Kunsthalle Lissabon presenta “Táctiles”, la primera exposición individual en Portugal del artista costarricense Federico Herrero.
Táctiles es una pintura site-specific en la que las estructuras arquitectónicas y la práctica del artista emergen espontáneamente con los colores del propio espacio, insertando paisajes dentro de paisajes y creando algo que parece haber estado siempre allí. Herrero captura la naturaleza fragmentada y multifacética de los paisajes urbanos en unos pocos elementos, representando el momento preciso y transmitiendo un sentido único de duración, incluidas su continua evolución y su adaptación a los factores externos.
Herrero es conocido por sus pinturas coloridas y juguetonas; su investigación esconde sus raíces en el urbanismo y la observación precisa de los paisajes, las ciudades y todas las formas y todos los colores que los habitan. Influido por las figuras de la vida cotidiana, el artista abraza la libertad en la que los colores, las formas y la cultura chocan, para crear un lenguaje libre de bocetos e ideas. Sin embargo, en la investigación de Herrero nada se deja al azar, ya que parte de un sentimiento para construir una poesía visual influenciada por el expresionismo abstracto, llegando muchas veces a un planteamiento monumental.

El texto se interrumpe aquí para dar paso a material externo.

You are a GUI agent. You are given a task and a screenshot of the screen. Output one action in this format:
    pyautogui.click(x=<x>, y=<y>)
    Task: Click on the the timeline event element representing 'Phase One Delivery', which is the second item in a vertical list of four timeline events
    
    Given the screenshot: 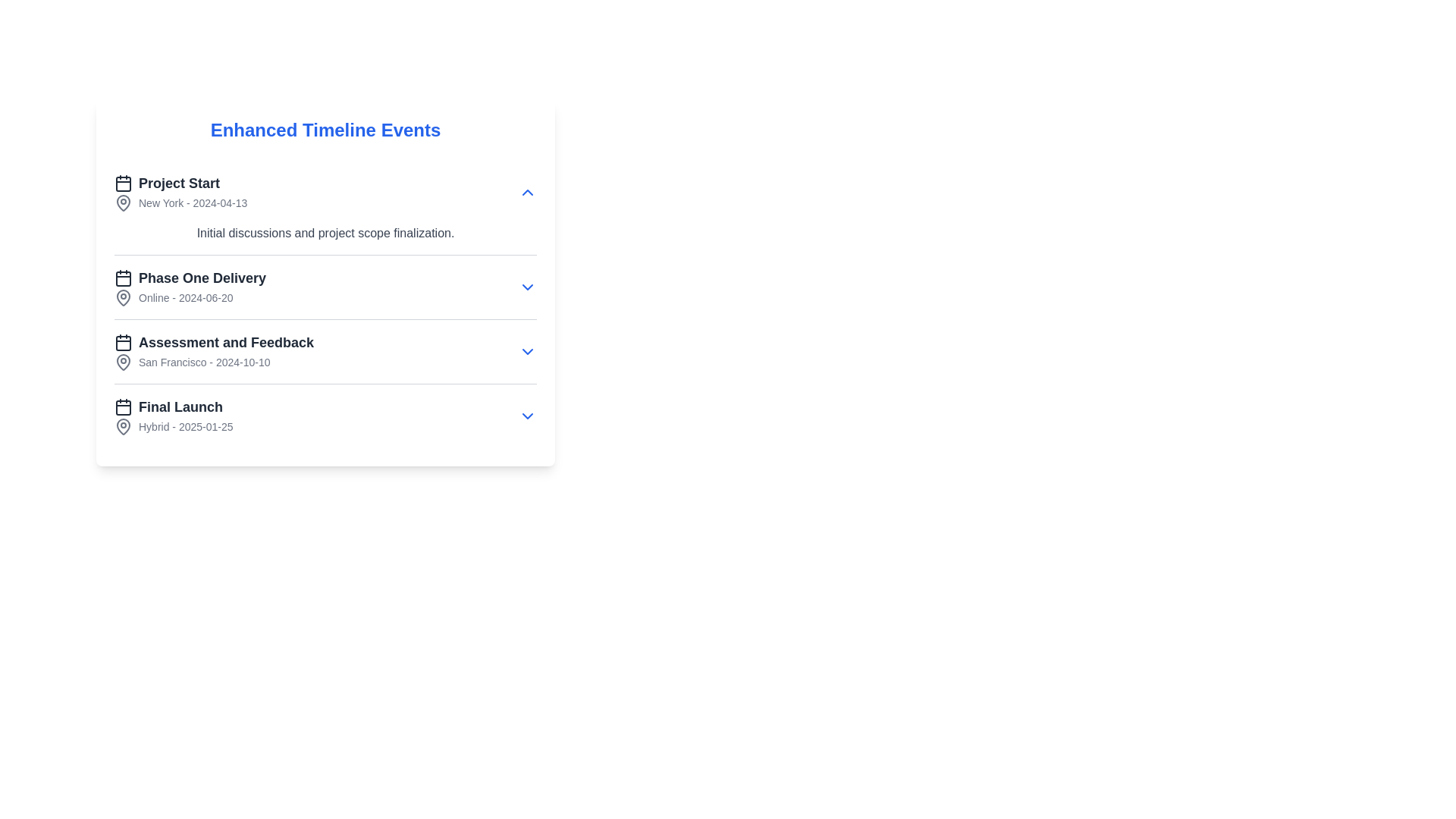 What is the action you would take?
    pyautogui.click(x=190, y=287)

Federico Herrero (San José, 1978) vive y trabaja en su ciudad natal; recibió el Premio Artista Joven en la 49a Bienal de Venecia (2001). Su trabajo se encuentra en la colección permanente de numerosas instituciones, incluidas la Tate Modern (Londres, Reino Unido); el Museo Nacional Centro de Arte Reina Sofía (Madrid, España), y el Museo Guggenheim (Nueva York).